Other strategies that can be considered private equity or a close adjacent market include:
- Distressed or Special situations: can refer to investments in equity or debt securities of a distressed company, or a company where value can be unlocked as a result of a one-time opportunity (e.g., a change in government regulations or market dislocation). These categories can refer to a number of strategies, some of which straddle the definition of private equity.
- Mezzanine capital: refers to subordinated debt or preferred equity securities that often represents the most junior portion of a company's capital structure that is senior to the company's common equity.
- Real Estate: in the context of private equity this will typically refer to the riskier end of the investment spectrum including "value added" and opportunity funds where the investments often more closely resemble leveraged buyouts than traditional real estate investments. Certain investors in private equity consider real estate to be a separate asset class.

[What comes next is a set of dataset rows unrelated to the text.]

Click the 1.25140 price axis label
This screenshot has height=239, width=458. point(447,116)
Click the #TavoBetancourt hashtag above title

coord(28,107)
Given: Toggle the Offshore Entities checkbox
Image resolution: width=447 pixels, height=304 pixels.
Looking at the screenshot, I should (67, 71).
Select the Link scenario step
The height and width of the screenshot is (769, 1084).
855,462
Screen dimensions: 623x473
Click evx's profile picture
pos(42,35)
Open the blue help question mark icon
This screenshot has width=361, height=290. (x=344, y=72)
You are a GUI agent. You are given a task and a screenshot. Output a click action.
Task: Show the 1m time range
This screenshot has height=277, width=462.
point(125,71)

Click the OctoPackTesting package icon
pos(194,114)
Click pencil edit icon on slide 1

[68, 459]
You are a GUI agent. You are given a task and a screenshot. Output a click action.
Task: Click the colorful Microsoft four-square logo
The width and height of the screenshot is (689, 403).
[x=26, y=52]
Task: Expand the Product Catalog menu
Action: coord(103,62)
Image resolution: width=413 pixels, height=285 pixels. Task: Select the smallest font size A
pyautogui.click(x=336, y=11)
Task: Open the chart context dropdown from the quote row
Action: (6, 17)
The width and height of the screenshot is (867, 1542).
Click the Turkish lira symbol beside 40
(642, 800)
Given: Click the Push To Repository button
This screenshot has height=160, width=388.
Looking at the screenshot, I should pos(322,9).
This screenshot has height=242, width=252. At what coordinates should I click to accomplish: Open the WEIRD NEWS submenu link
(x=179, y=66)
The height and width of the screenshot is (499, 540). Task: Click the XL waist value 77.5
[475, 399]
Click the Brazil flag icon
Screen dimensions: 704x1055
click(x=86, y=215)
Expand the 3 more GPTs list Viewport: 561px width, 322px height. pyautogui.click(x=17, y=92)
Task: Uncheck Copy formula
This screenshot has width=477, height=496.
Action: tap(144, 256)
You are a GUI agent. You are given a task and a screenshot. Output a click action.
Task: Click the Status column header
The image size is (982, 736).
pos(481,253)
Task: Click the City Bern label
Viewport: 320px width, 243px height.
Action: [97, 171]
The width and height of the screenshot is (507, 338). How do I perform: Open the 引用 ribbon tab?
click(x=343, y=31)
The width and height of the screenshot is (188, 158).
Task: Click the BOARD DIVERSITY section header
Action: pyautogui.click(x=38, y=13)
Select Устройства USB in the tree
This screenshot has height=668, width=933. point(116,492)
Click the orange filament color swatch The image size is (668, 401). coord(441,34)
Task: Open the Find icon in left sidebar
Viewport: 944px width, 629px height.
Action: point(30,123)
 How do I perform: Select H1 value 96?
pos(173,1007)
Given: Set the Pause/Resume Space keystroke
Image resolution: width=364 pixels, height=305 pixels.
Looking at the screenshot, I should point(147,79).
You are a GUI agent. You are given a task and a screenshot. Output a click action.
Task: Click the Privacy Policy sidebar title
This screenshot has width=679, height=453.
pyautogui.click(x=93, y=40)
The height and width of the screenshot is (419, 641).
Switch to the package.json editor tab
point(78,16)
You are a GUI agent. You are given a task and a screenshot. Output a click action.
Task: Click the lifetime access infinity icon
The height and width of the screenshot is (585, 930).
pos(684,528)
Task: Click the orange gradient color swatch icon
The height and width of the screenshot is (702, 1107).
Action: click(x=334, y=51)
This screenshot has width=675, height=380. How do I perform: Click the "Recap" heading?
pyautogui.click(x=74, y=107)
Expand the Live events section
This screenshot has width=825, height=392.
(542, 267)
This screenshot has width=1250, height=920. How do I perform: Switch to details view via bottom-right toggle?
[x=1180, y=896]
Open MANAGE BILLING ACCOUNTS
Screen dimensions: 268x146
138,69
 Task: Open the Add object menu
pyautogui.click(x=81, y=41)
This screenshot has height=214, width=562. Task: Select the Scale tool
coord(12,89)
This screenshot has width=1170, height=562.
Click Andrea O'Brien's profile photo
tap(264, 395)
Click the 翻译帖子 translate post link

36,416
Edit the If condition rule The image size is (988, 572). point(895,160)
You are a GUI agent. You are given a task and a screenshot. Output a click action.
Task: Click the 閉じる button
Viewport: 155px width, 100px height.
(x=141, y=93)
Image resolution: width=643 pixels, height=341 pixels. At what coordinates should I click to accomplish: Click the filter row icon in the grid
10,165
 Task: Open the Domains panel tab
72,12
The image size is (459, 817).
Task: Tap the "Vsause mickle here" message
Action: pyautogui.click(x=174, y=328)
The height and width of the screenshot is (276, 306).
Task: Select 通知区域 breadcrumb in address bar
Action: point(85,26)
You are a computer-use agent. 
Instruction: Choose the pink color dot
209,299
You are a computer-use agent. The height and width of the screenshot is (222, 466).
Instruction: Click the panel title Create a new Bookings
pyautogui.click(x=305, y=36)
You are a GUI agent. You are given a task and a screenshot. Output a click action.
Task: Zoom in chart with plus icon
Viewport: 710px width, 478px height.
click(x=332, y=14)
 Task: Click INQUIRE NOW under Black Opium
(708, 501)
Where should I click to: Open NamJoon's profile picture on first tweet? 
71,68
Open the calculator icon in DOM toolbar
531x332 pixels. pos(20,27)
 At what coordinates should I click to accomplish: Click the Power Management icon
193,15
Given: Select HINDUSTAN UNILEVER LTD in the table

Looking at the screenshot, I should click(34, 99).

- Secondary investments: refer to investments made in existing private equity assets including private equity fund interests or portfolios of direct investments in privately held companies through the purchase of these investments from existing institutional investors. Often these investments are structured similar to a fund of funds.
- Infrastructure: investments in various public works (e.g., bridges, tunnels, toll roads, airports, public transportation and other public works) that are made typically as part of a privatization initiative on the part of a government entity.
- Energy and Power: investments in a wide variety of companies (rather than assets) engaged in the production and sale of energy, including fuel extraction, manufacturing, refining and distribution (Energy) or companies engaged in the production or transmission of electrical power.